TRECHO DO DOCUMENTO:

Dos monstros dos anos 30 sem Copa, pode-se destacar os superartilheiros Bernabé Ferreyra (187 gols em 185 jogos no River), Evaristo Barrera (136 em 142 no Racing) e Herminio Masantonio (270 em 366 no Huracán), que tem até hoje a melhor média na seleção por quem jogou nela mais de dez vezes: 21 em 19. Também os sanlorencistas Diego García (164 em 296), Ricardo Alarcón (77 em 128) e Genaro Canteli (70 em 123) e o multi-homem Antonio Sastre (Independiente, depois ídolo no São Paulo), foram outros “sacrificados” por essas querelas, bem como Juan Echevarrieta, do celebrado elenco do Gimnasia LP apelidado de El Expreso e que depois seria o estrangeiro com mais gols no Palmeiras.

Sem alternativa, buscou-se jogadores da liga amadora, cujo campeonato esvaziado após 1931 iria remanescer até aquele mesmo ano de 1934; e de clubes do interior não afiliados à associação argentina, na época ainda restrita à Grande Buenos Aires e La Plata, apesar do nome. Como os principais rosarinos e os principais cordobeses também haviam aderido ao profissionalismo, a convocação interiorana chamou jogadores do Nordeste (Chaco e cidade de Santa Fe) e da região do Cuyo, quase na fronteira chilena e que abrange dentre outras as províncias de Mendoza e San Juan.

Do interior, vieram do Unión de Santa Fe a dupla ofensiva Alberto Galateo e Federico Wilde, apelidada por lá de “Festa Pirotécnica do Futebol” (Wilde poderia nem ter ido: o River acertara sua contratação em 1932, mas ele não quis sair do Tatengue). O rival Colón cedeu Ramón Astudillo. Da vizinha província do Chaco, o único homem até hoje vindo do Sarmiento de Resistencia, o goleiro Héctor Freschi. O Cuyo aportou o habilidoso e rápido ponta-esquerda Roberto Irañeta, do Gimnasia y Esgrima de Mendoza; o capitão José El Turco Nehín, do Desamparados de San Juan; e até um paraguaio: Constantino Urbieta Sosa, do Godoy Cruz, clube mendoncino que só na última década chegou ao alto escalão.

REQUISITOS:
A. Reescreva em forma de lista o parágrafo do trecho sobre o futebol argentino que começa com "Do interior, vieram", mantendo seus fatos principais.
B. Por favor, repita sem alterações o trecho do texto sobre o futebol argentino que vai de "Sem alternativa, buscou-se" até "e San Juan.", inclusive.

Dados de elementos e da localização do texto:
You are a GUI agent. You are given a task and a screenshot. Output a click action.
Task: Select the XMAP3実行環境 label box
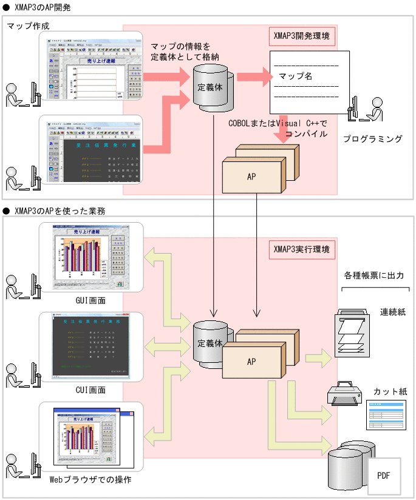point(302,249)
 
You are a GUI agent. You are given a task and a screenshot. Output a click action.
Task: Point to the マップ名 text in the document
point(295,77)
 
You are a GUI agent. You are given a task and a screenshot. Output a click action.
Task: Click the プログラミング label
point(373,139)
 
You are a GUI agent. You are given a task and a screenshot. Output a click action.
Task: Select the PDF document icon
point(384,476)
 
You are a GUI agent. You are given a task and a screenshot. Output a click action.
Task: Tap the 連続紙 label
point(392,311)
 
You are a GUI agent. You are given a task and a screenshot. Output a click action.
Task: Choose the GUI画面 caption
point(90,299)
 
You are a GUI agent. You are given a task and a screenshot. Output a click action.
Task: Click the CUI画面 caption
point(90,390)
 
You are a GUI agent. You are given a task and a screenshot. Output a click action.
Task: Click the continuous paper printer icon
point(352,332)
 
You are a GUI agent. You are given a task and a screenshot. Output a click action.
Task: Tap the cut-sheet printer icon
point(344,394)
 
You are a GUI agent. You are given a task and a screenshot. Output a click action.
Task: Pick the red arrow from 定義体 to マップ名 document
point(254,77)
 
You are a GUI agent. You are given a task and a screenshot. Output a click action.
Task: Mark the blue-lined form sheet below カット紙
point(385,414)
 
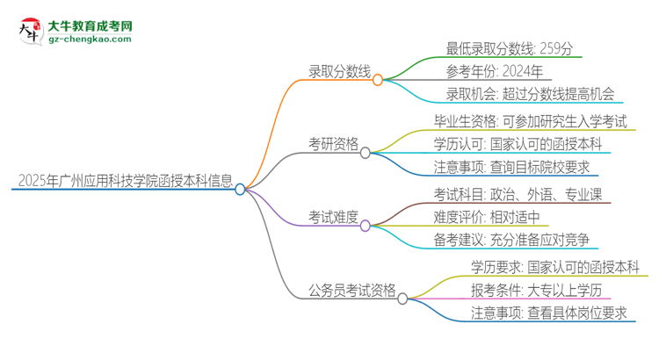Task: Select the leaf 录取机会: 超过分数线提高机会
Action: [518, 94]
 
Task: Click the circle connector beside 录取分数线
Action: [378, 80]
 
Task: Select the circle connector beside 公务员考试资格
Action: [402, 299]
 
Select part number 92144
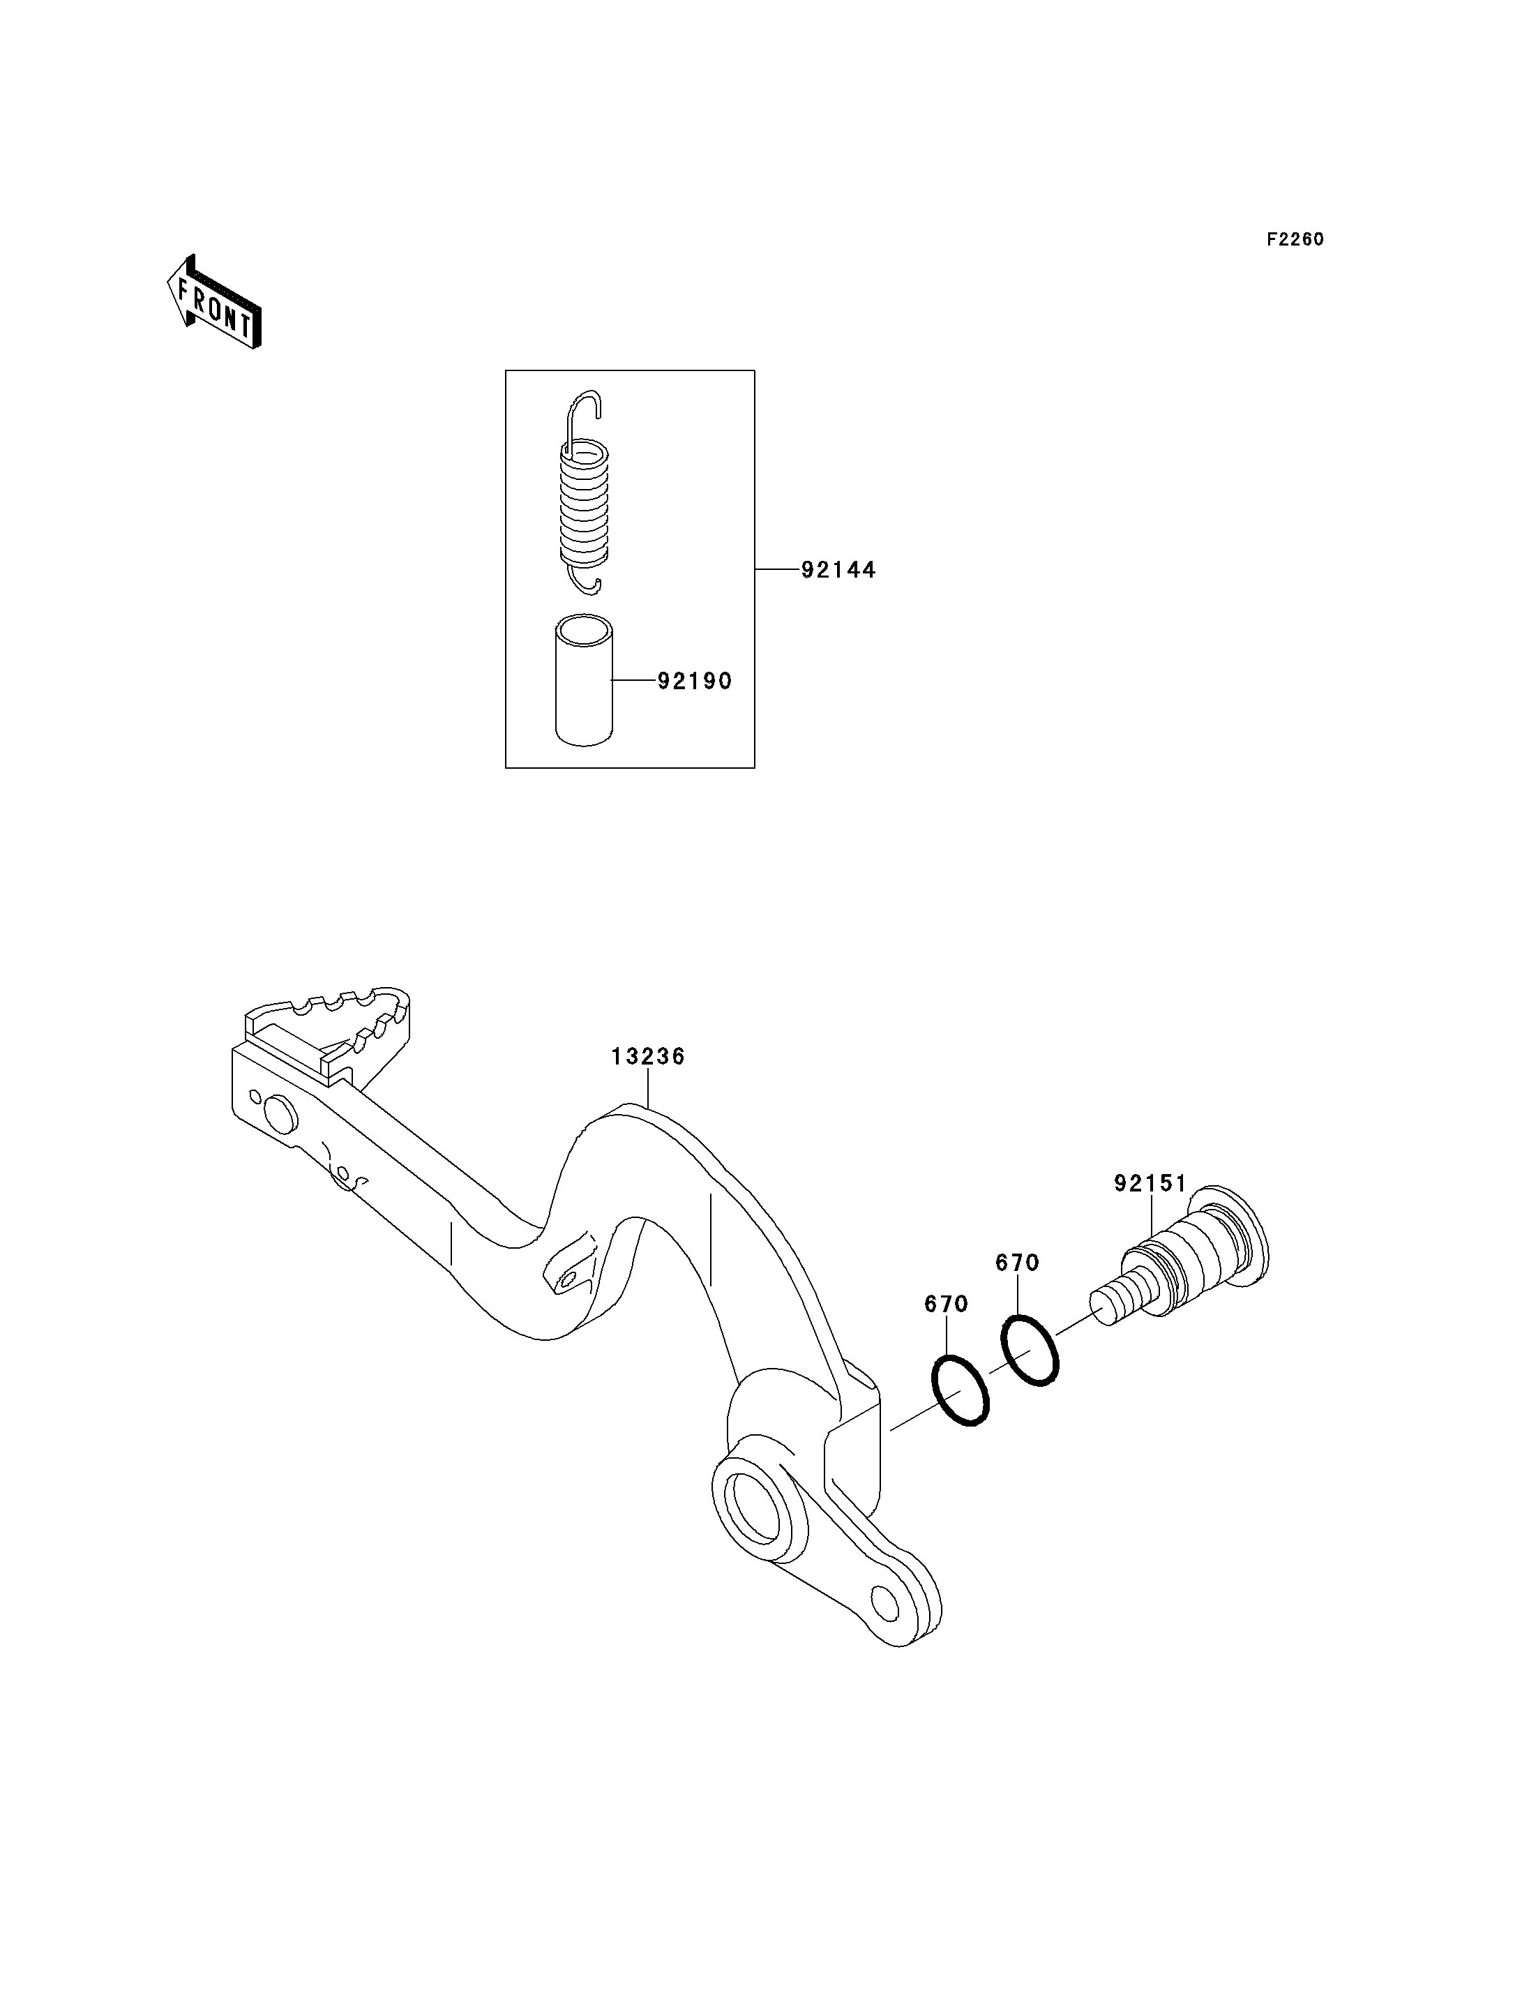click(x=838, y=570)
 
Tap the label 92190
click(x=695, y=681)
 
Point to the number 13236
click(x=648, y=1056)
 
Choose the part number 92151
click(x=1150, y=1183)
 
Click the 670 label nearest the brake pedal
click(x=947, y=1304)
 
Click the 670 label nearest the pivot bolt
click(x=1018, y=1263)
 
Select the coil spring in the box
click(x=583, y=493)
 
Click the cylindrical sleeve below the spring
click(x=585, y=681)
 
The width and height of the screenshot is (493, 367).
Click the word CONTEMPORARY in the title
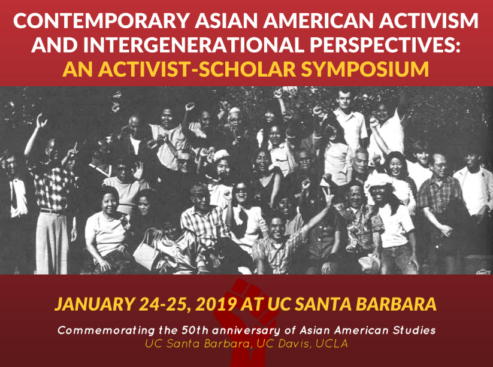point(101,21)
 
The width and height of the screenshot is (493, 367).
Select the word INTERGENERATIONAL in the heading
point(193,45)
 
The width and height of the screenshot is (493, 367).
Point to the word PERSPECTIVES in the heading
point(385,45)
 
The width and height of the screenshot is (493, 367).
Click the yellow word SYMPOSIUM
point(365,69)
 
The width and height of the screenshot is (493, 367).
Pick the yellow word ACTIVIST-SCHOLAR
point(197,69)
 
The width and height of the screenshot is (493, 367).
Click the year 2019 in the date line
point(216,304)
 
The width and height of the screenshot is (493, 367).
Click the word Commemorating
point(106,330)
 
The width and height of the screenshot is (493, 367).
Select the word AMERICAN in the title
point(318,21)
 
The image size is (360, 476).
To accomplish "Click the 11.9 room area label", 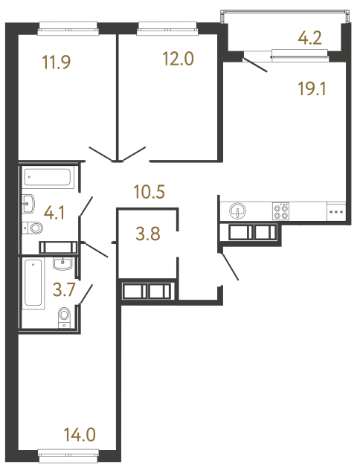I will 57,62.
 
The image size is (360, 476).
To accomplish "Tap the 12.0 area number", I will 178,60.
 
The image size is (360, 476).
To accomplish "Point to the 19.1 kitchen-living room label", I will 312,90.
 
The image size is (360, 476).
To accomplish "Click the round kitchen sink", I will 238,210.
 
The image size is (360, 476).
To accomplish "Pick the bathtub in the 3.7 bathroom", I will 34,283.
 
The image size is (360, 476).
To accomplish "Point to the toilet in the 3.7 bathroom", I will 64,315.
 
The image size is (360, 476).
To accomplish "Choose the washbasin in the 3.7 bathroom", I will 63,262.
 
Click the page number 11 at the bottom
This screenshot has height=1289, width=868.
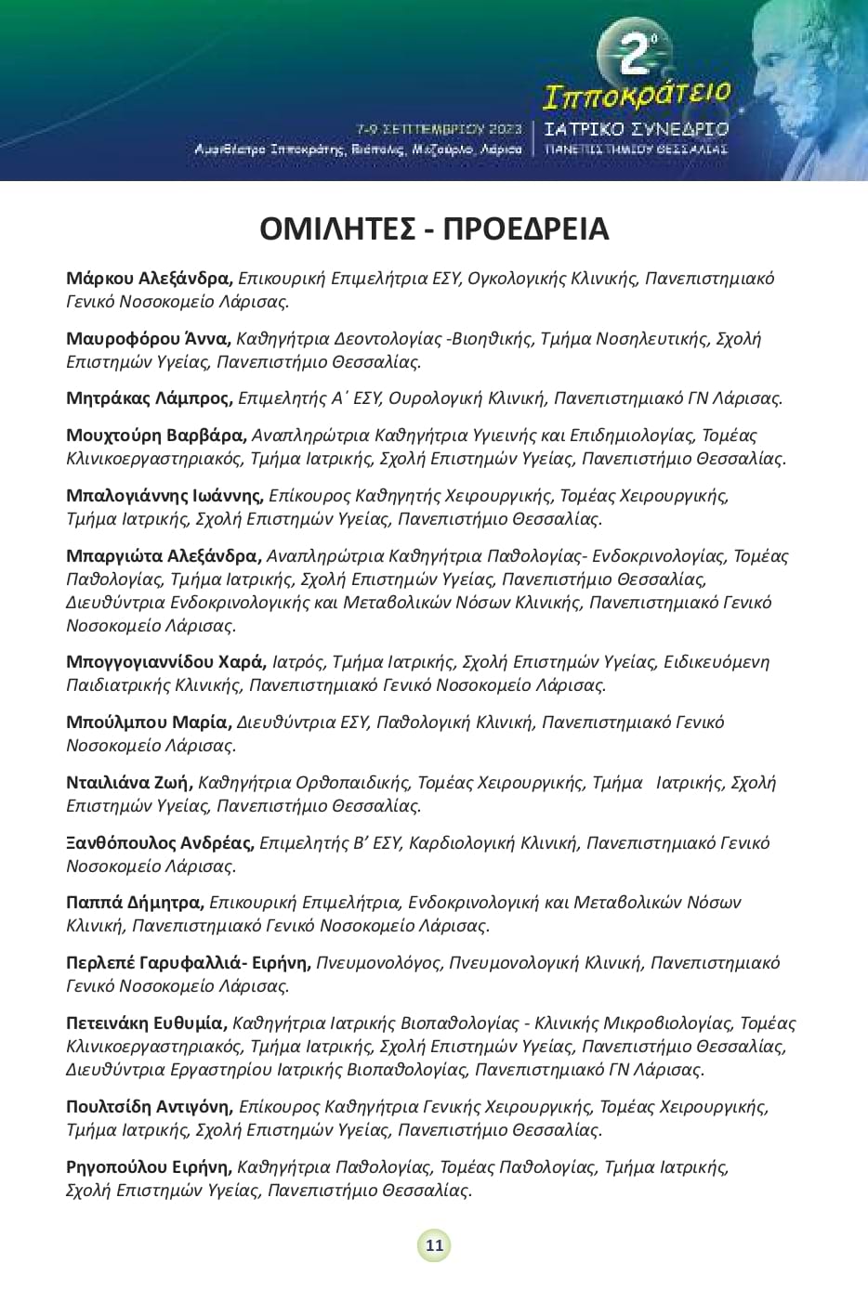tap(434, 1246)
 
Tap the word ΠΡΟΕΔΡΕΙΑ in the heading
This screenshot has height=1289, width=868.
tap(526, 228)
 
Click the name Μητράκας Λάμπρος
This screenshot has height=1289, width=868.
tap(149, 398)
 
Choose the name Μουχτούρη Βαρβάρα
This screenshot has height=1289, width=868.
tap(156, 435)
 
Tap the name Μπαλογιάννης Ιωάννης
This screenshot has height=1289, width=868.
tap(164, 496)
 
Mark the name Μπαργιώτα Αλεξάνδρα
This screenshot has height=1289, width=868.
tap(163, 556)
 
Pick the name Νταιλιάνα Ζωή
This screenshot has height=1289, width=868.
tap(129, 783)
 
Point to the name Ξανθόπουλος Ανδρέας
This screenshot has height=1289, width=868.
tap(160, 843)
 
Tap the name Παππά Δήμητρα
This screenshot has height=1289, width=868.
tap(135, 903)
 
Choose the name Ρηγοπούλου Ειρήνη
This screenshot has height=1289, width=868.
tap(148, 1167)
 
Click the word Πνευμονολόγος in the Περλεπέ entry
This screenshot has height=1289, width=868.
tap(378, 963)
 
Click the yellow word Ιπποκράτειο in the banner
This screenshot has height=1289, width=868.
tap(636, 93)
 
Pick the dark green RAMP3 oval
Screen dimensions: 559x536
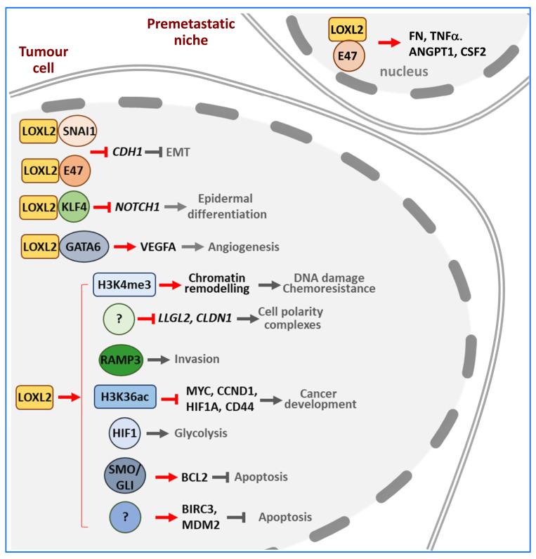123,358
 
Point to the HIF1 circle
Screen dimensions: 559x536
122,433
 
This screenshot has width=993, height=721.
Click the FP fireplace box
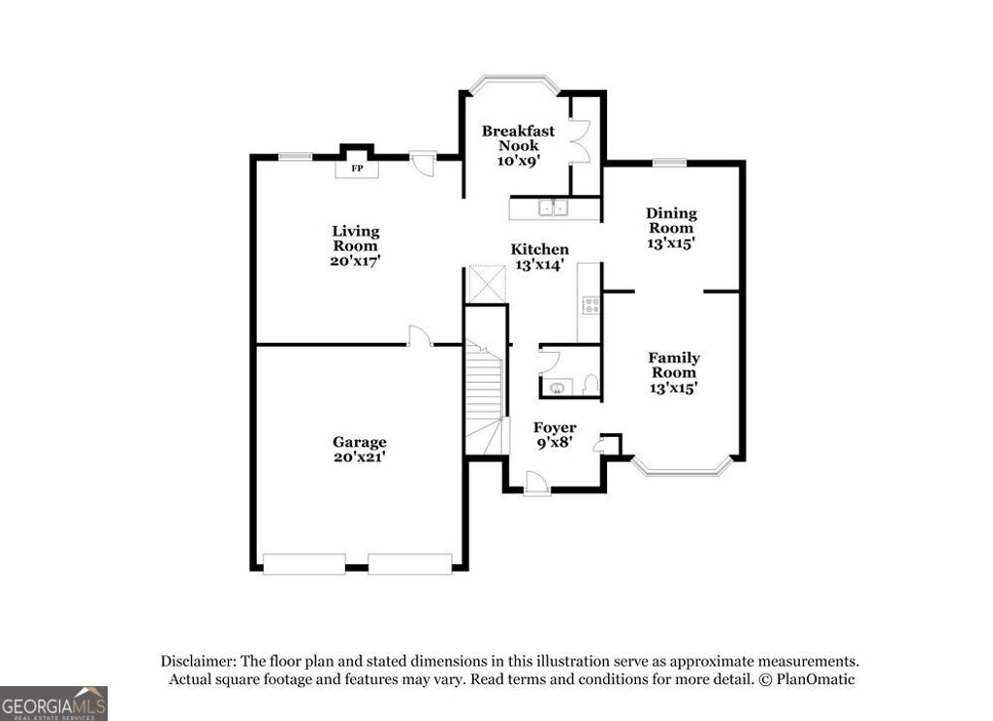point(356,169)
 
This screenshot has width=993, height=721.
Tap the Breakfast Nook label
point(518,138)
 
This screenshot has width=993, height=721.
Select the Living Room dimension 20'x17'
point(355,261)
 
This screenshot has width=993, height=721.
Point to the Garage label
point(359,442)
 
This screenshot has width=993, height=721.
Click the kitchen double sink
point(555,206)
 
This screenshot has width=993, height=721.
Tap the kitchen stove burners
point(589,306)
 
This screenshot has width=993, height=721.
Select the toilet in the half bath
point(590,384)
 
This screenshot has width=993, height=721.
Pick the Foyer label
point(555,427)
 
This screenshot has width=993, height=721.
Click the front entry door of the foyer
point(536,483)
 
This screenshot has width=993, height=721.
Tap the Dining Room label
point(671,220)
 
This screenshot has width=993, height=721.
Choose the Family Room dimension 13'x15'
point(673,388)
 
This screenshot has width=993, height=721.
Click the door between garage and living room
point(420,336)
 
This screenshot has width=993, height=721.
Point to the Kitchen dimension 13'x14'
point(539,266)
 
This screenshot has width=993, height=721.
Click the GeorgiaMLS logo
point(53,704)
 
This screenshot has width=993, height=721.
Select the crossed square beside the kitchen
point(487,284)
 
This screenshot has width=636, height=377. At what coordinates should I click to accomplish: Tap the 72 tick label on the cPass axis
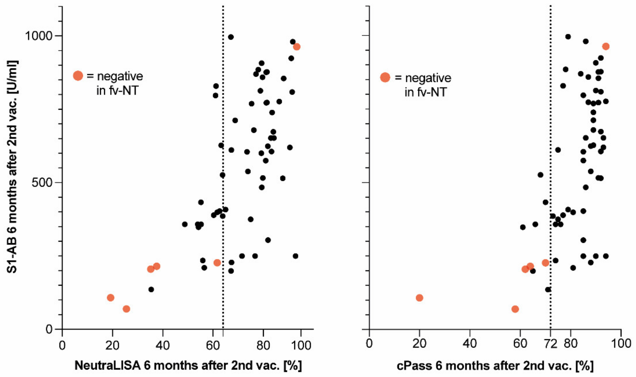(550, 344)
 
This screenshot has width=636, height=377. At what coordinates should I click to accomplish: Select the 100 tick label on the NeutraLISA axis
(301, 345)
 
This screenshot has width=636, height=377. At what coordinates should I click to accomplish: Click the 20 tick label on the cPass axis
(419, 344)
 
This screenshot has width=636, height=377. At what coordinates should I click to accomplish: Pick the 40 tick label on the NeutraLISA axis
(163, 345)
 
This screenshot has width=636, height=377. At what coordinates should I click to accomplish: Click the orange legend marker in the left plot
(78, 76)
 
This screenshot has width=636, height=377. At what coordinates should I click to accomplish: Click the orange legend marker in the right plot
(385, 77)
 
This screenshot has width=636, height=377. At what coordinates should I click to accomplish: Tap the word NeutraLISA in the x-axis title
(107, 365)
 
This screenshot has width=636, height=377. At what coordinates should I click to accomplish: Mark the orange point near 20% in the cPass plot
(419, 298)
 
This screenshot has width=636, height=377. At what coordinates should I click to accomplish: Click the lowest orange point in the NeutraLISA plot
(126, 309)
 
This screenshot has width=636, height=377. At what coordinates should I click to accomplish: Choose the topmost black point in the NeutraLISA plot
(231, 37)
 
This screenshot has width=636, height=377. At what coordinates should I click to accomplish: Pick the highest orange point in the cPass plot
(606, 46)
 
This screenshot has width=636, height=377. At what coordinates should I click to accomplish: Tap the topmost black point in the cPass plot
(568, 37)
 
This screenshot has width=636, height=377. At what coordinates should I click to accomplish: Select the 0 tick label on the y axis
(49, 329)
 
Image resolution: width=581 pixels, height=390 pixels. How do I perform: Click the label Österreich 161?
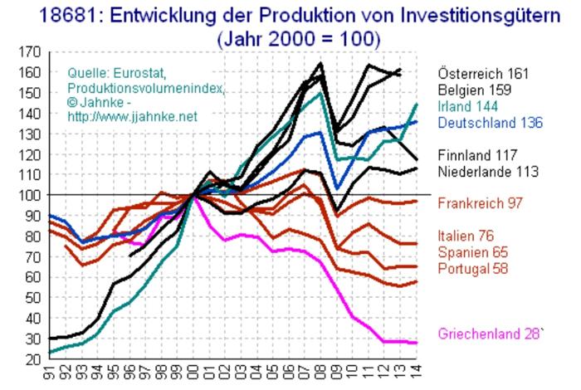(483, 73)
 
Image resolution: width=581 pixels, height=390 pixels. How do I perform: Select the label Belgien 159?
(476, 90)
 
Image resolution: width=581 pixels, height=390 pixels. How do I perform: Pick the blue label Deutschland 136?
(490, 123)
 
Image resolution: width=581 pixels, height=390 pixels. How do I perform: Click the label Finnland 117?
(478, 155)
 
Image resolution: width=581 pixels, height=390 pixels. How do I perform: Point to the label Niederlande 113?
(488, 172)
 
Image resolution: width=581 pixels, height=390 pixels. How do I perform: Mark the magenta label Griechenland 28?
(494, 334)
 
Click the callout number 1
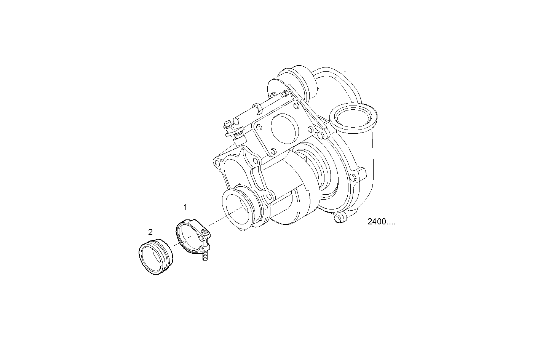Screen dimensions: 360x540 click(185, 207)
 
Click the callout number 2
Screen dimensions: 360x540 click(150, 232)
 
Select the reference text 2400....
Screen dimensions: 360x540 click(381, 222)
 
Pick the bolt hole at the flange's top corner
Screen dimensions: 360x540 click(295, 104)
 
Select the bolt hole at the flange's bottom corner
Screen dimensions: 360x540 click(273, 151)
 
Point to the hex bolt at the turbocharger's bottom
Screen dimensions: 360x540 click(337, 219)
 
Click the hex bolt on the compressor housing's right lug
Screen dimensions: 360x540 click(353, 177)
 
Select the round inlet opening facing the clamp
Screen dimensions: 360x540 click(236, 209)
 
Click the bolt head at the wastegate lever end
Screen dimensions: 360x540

RESULTADOS FINAIS:
A.
- Unión de Santa Fe: a dupla ofensiva Alberto Galateo e Federico Wilde, apelidada de "Festa Pirotécnica do Futebol". O River acertara a contratação de Wilde em 1932, mas ele não quis sair do clube.
- Colón, o rival: Ramón Astudillo.
- Sarmiento de Resistencia, do Chaco: o goleiro Héctor Freschi, único homem até hoje vindo desse clube.
- Região do Cuyo:
  - o ponta-esquerda Roberto Irañeta, habilidoso e rápido, do Gimnasia y Esgrima de Mendoza;
  - o capitão José "El Turco" Nehín, do Desamparados de San Juan;
  - o paraguaio Constantino Urbieta Sosa, do Godoy Cruz, clube mendoncino que só na última década chegou ao alto escalão.

B.
Sem alternativa, buscou-se jogadores da liga amadora, cujo campeonato esvaziado após 1931 iria remanescer até aquele mesmo ano de 1934; e de clubes do interior não afiliados à associação argentina, na época ainda restrita à Grande Buenos Aires e La Plata, apesar do nome. Como os principais rosarinos e os principais cordobeses também haviam aderido ao profissionalismo, a convocação interiorana chamou jogadores do Nordeste (Chaco e cidade de Santa Fe) e da região do Cuyo, quase na fronteira chilena e que abrange dentre outras as províncias de Mendoza e San Juan.